Tuesday, June 28, 2016

It's all still the same reformy bubble

I followed the whole "social justice warrior" conversation that took place about a month ago from afar. I pretty much gave up being active in the national ed reform/ed reform skeptic community when I became more active locally. And then I kind of gave up social media activity and writing for pleasure--especially blogging, and tweeting--for my PhD program (as a compromise, I maintain a facebook page called "All Things Education"--you can "like" it without being my facebook friend). But, back to the topic at hand, I couldn't resist jumping into the fray on this one, even if the fray even if everyone else has already moved on.

I read (and cringed at) Robert's Robert Pondiscio's  piece, The Left's drive to push conservatives out of education reform piece the day it came out. When he was with the Core Knowledge Foundation, Robert was one of my favorite education thinkers and writers. We chatted online quite a bit and he even invited me to guest post at the Core Knowledge blog. We agreed especially about the importance of content knowledge, especially in literacy and the mis-guidedness of excessive teaching of "reading skills" at the expense of teaching literature, writing, the humanities, sciences, the arts, PE, math, foreign languages. I still read some of his work with great interest and will share it and recommend it accordingly. But this piece was really alienating and just utterly clueless.

Although there is much to rebut in the piece, I will only point out the problem with using the free market as a means to "take people out of poverty."
a) The free market, essentially where there's a profit motive, should never be used in the following service sectors (and no, I am not including the vending of clocks and what not to schools and to say that I am is just silly): education, military, healthcare, criminal justice, and social services.

b) The free market is dominated by the already powerful: white males and is designed to keep  (poor choice of words there) currently functions in a way that keeps those folks on top. The free market is not a neutral tool, it's not an equitable tool, and it's not a magical tool that you just sit back and let work its magic. It doesn't replace the hard, painstaking work that is obligated in democracy.

I am heartened that The New Schools Teachers Project Teach Plus for America Democrats for Education Reform 50CAN Stand for Children Students First Venture Project Fund are talking about and including voices from Black Lives Matters.

But when it comes down to it, I still fail to see much difference between conservative and centrist (really, centrist is a better term--most of these people aren't true liberals. If they were, they wouldn't be so cavalier about dismantling public democratic institutions) ed reformers. It's all still one bubble. I mean, I guess maybe vouchers separates them but not always. Okay, gay marriage, for sure. But that's about it.

So the centrist reformers are ready to listen and include more of those voices, but ultimately, that doesn't really matter. What matters is: power and on whose terms acts of education reform are committed.

In our society, people who aren't white males, and to a lesser extent white females, and an even lesser extent queer white folks, don't have power. Black people and Native Americans have the least power of all.

So the real questions for these ed reformers become:
1. What are you going to give up? What are you going to relinquish? (And I don't mean the reformy "edu-visionary" version of relinquish as in give up your power and kid to the free market and shut up kind of relinquishment. I mean actually giving up power because you have a unhealthily disproportionate amount of it.)
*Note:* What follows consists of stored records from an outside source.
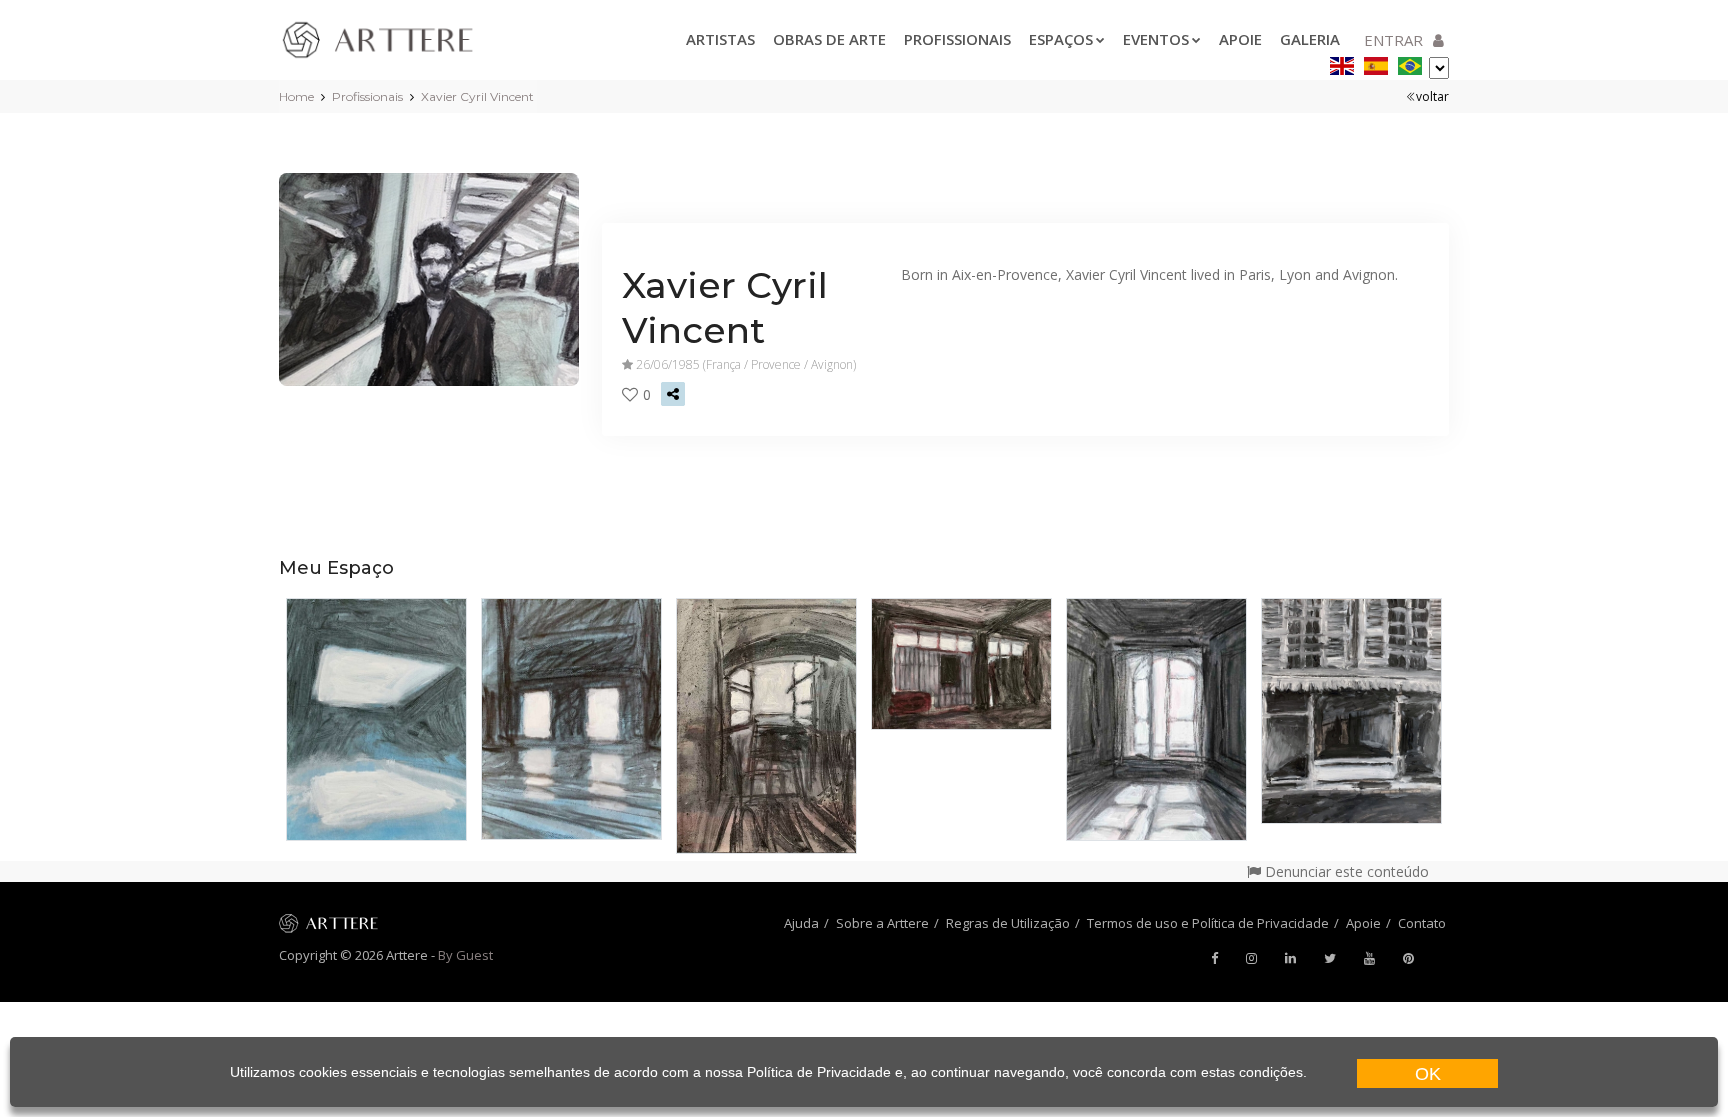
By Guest (465, 955)
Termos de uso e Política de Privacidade (1208, 923)
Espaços (1061, 39)
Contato (1422, 923)
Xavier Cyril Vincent (477, 96)
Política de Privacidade (819, 1072)
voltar (1432, 96)
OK (1428, 1074)
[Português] (1410, 62)
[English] (1342, 62)
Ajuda (801, 923)
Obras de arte (829, 39)
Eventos (1156, 39)
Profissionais (957, 39)
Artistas (720, 39)
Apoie (1240, 39)
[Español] (1376, 62)
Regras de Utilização (1008, 923)
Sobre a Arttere (882, 923)
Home (296, 96)
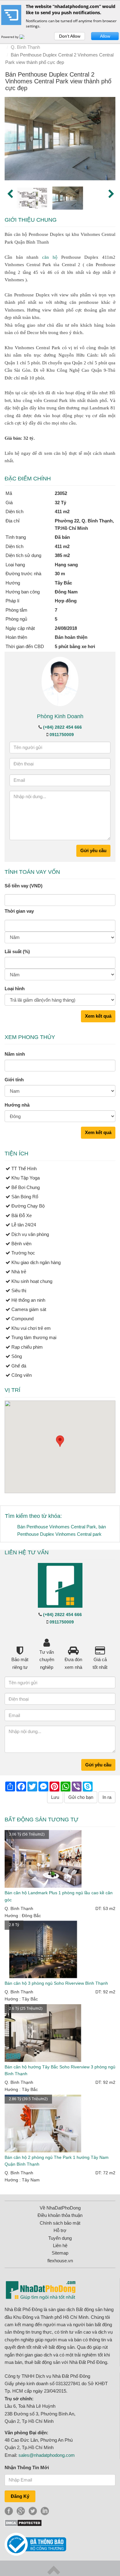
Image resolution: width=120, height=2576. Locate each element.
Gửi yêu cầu (93, 850)
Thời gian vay (19, 911)
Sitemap (60, 2253)
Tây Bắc (63, 582)
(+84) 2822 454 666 (62, 727)
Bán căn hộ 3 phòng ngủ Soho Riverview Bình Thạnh (56, 1983)
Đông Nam (66, 591)
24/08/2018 (66, 628)
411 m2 (62, 546)
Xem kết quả (98, 1016)
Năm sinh (15, 1054)
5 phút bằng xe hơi (75, 646)
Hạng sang (66, 564)
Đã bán (62, 537)
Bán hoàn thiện (71, 637)
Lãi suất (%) (17, 951)
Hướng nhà (17, 1105)
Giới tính (14, 1079)
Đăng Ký (20, 2496)
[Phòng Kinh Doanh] (60, 681)
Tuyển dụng (60, 2238)
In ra (106, 1797)
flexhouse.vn (60, 2260)
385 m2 (62, 555)
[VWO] (25, 37)
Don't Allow (69, 36)
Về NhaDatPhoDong (60, 2207)
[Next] (110, 193)
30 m (60, 573)
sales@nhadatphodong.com (46, 2455)
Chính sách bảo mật (60, 2223)
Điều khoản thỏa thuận (60, 2215)
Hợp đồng (66, 600)
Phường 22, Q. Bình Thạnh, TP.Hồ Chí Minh (84, 524)
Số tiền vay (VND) (23, 885)
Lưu (55, 1797)
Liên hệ (60, 2245)
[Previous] (9, 193)
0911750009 (62, 734)
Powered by (10, 37)
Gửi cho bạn (80, 1797)
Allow (105, 36)
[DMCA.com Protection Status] (23, 2522)
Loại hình (15, 988)
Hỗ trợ (60, 2230)
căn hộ (50, 257)
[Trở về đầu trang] (53, 2569)
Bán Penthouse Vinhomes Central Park (56, 1526)
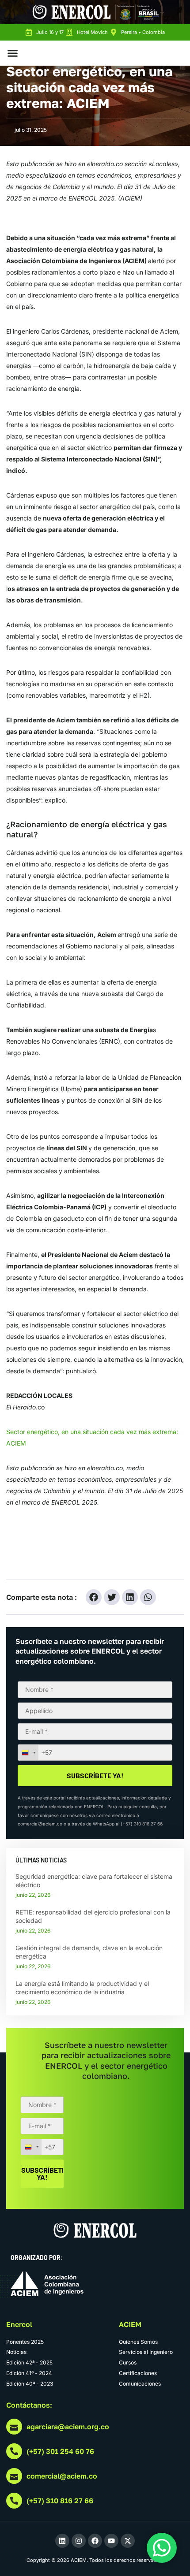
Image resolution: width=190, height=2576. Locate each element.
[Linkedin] (62, 2541)
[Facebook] (95, 2541)
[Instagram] (79, 2541)
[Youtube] (111, 2541)
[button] (12, 53)
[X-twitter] (128, 2541)
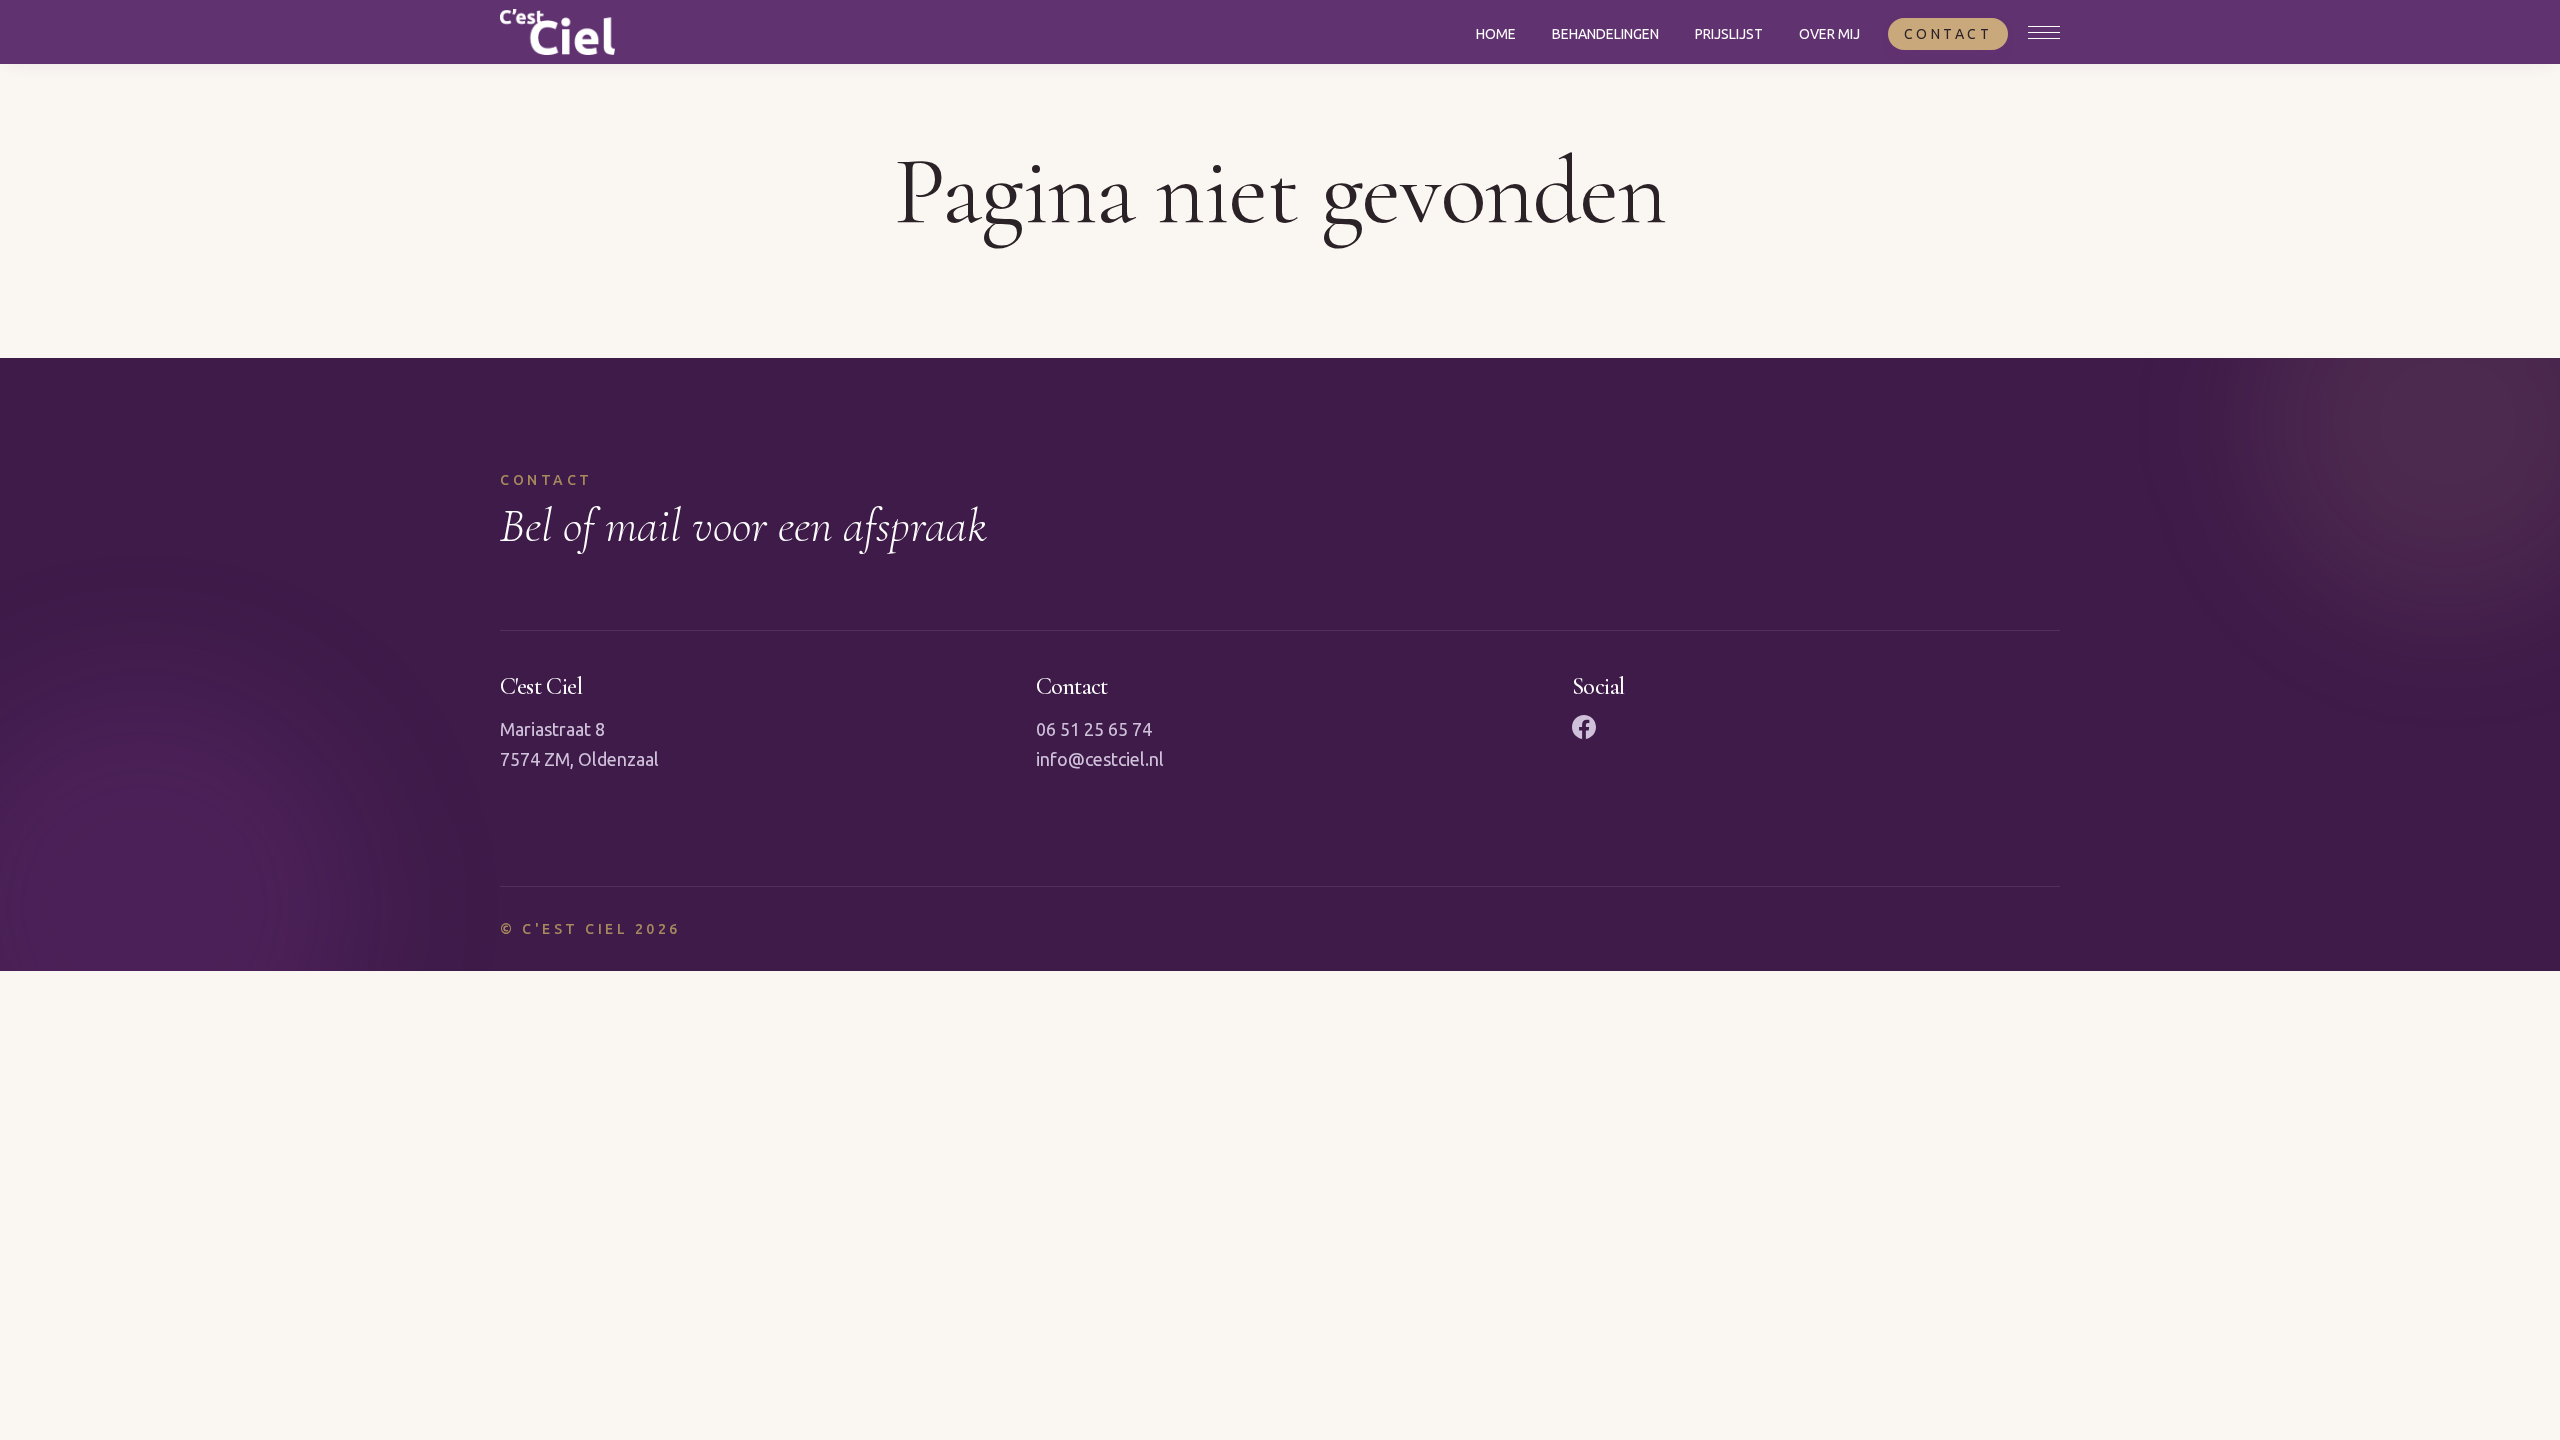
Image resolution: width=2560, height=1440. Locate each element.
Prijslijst (1729, 34)
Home (1496, 34)
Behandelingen (1605, 34)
2. On whose terms are you going to enact and implement education reform policies? Will this be an actual democratic process? Or will you just seek the "buy in" of those folks and wear the titles of their movements as bumper stickers as you drive off and leave them in the dust.

Are you going to listen to actual teachers, parents, and students who don't agree with the policies you push?  To the black teachers who got fired en masse in New Orleans and DC? How about to the parents living in poverty who don't want their schools closed? To the students who don't want to go to schools that are run like prisons ? You gonna have those folks at your conferences? Running your organizations? Helping to make policies? You gonna refer those people to journalists instead of talking to them yourself? Are you going to power share? Are you going to step down from your positions of power? Or are you gonna wait until you're all done? Or will you stay in your bubble and just have representatives from powerless groups who are with The New Schools Teachers Project Teach Plus for America Democrats for Education Reform 50CAN Stand for Children Students First Venture Project Fund? Will you continue to buy journalism or will you let journalists do their jobs? Will you continue to buy educational research that supports your policies or will let the educational researchers do their work?

I know many of you are nice people who mean well, but when you actually become of a part of the communities you like to have so much say over and when you actually step down and aside so those folks can step in and have control over their own communities and schools, when you give up your power and embrace true democracy, then that will be true change.